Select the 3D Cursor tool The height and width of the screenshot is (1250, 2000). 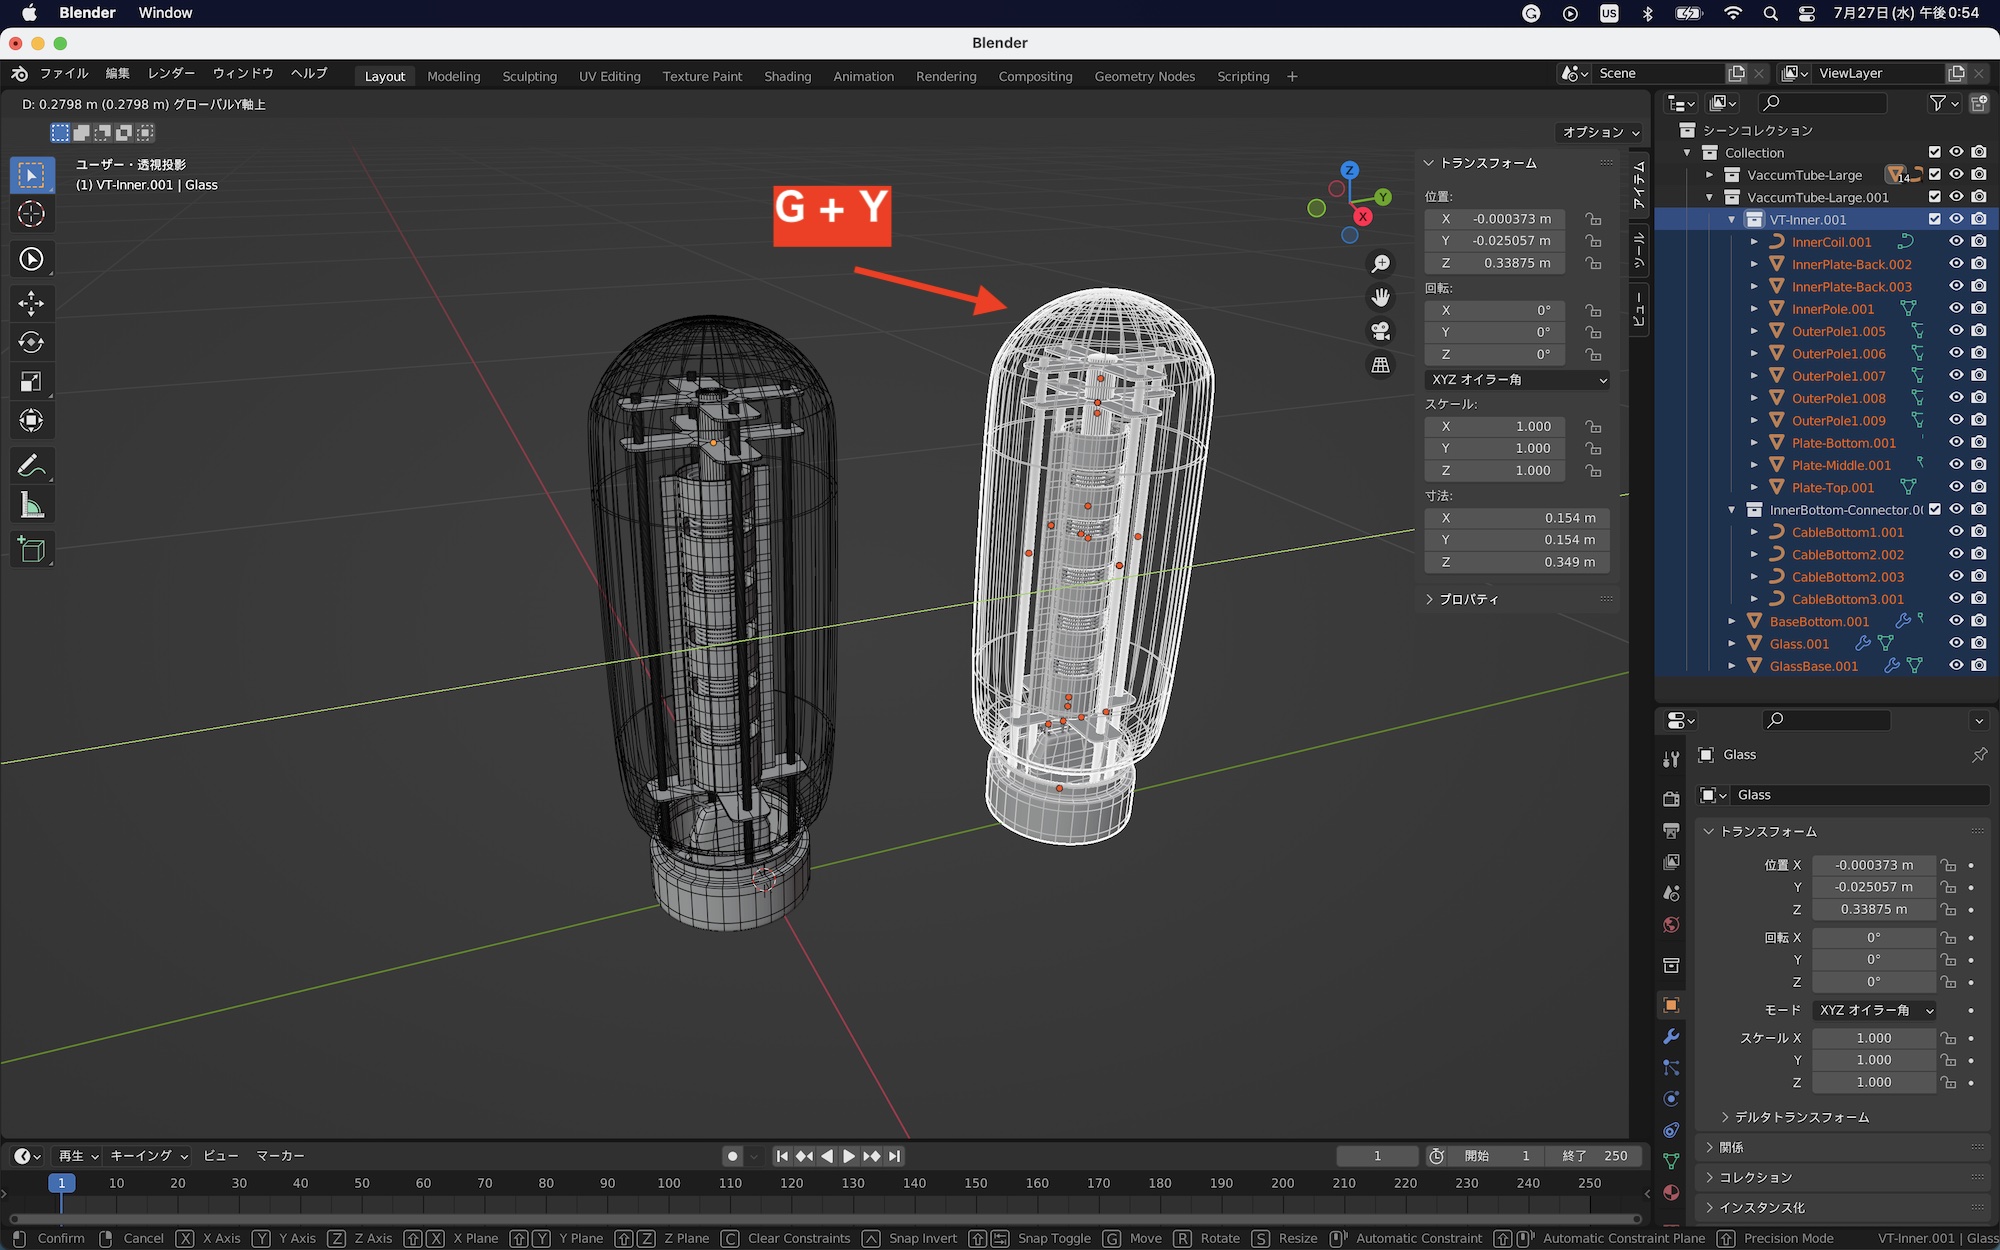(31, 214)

==

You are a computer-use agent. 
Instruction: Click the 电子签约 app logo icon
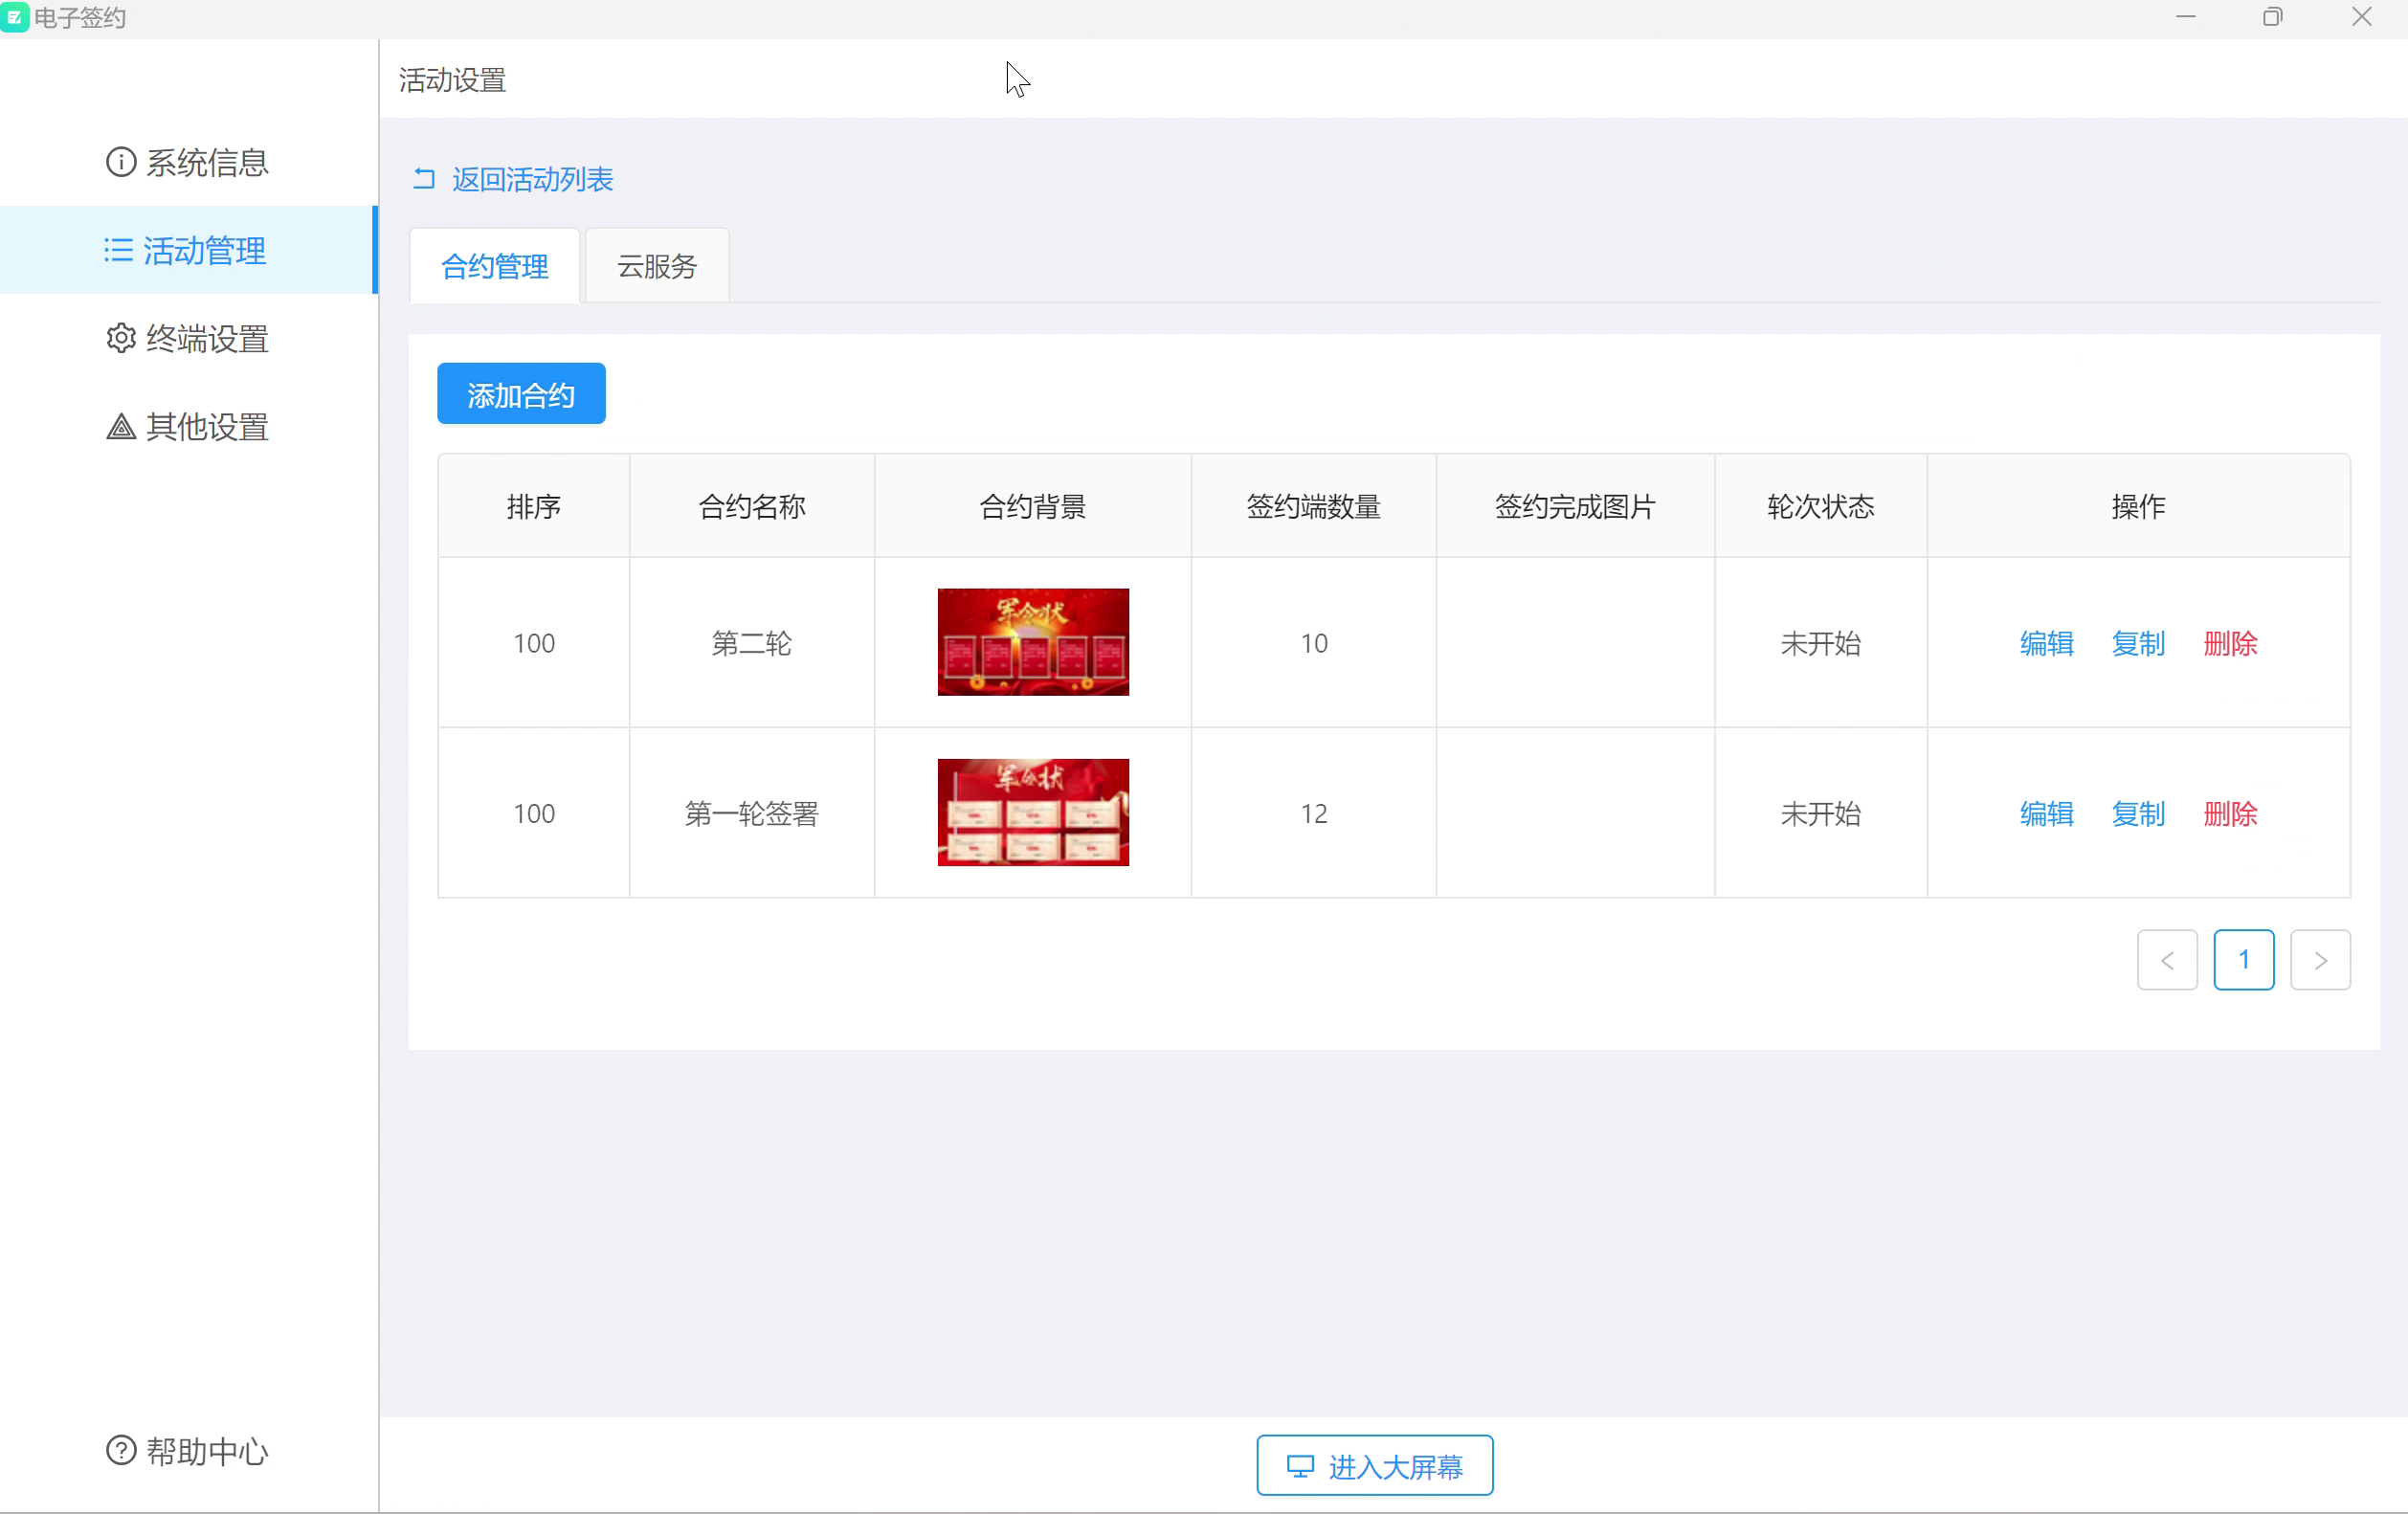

==

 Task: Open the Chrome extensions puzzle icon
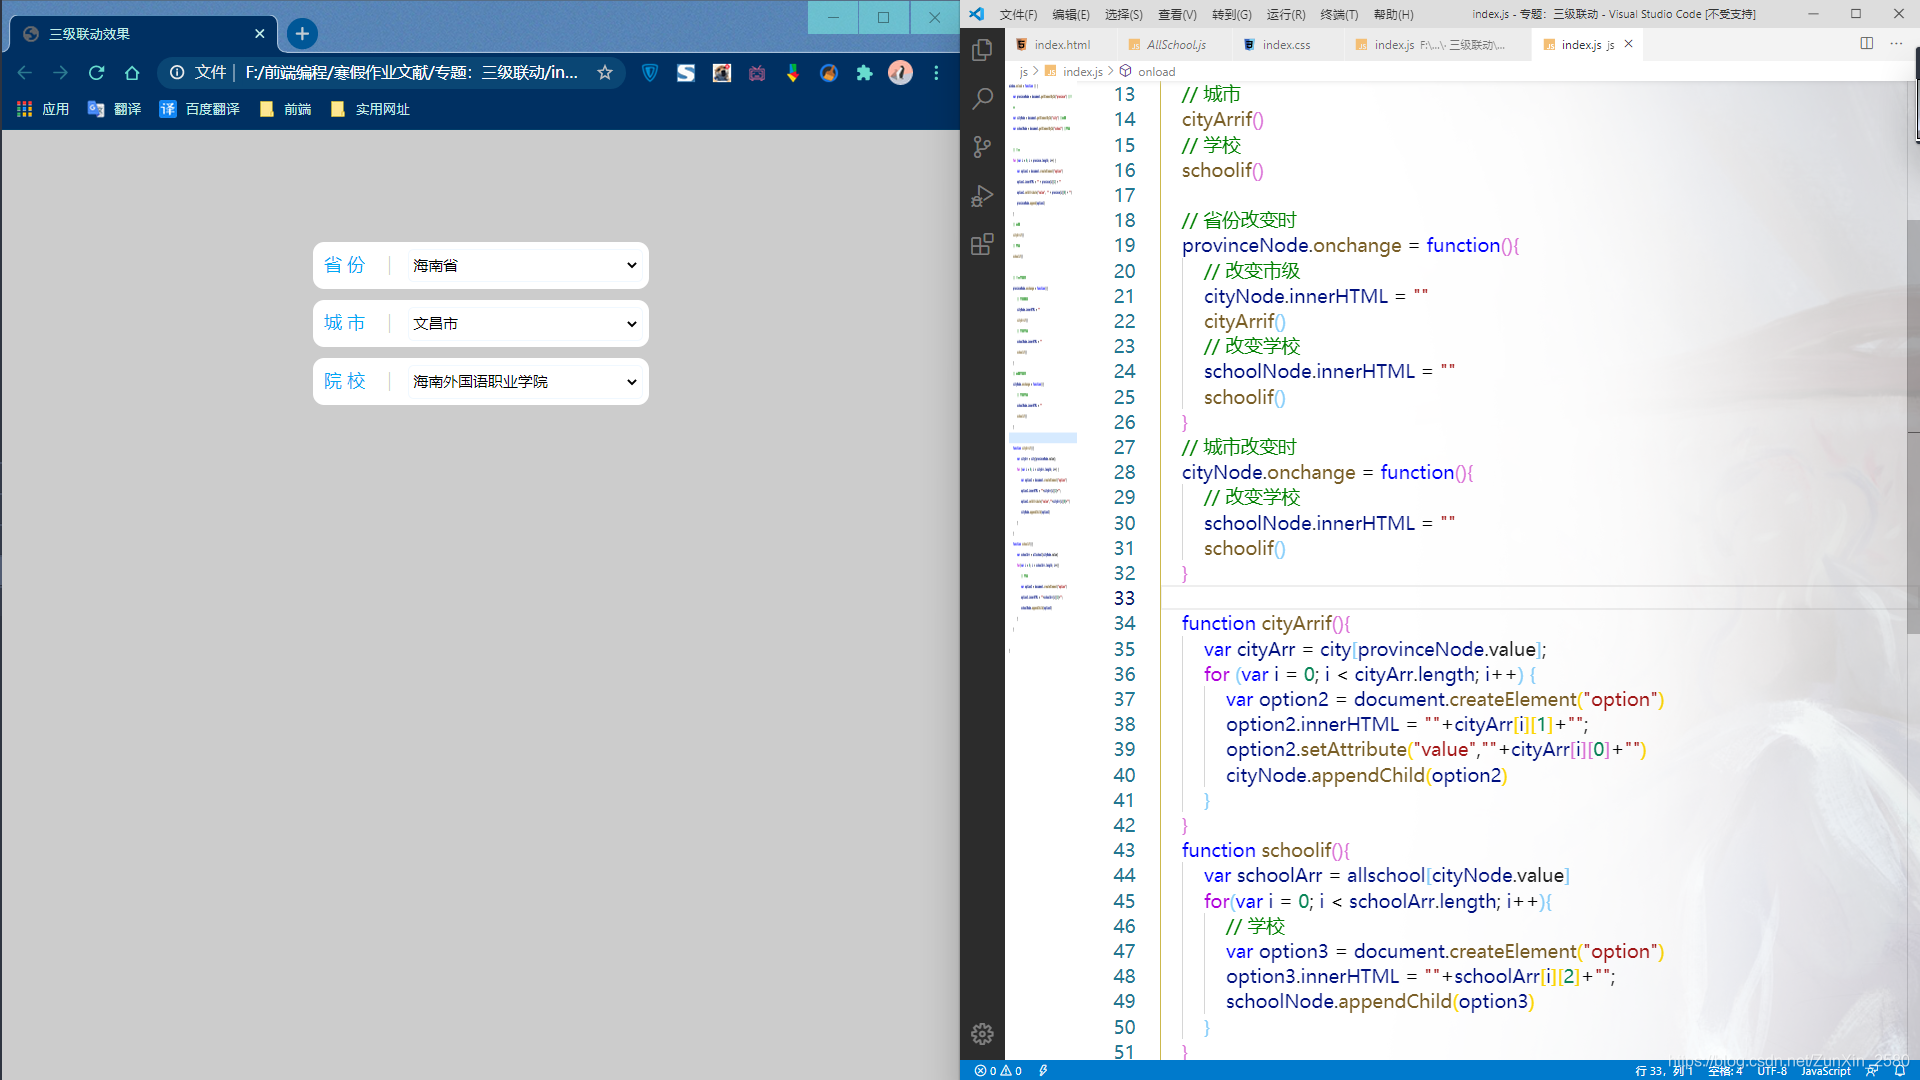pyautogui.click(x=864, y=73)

## What the task asks
Output should match, line for line, the stretch of the material above from the line holding "You are a computer-use agent." through the line holding "Instruction: Click the 电子签约 app logo icon".

## Answer area
You are a computer-use agent. 
Instruction: Click the 电子签约 app logo icon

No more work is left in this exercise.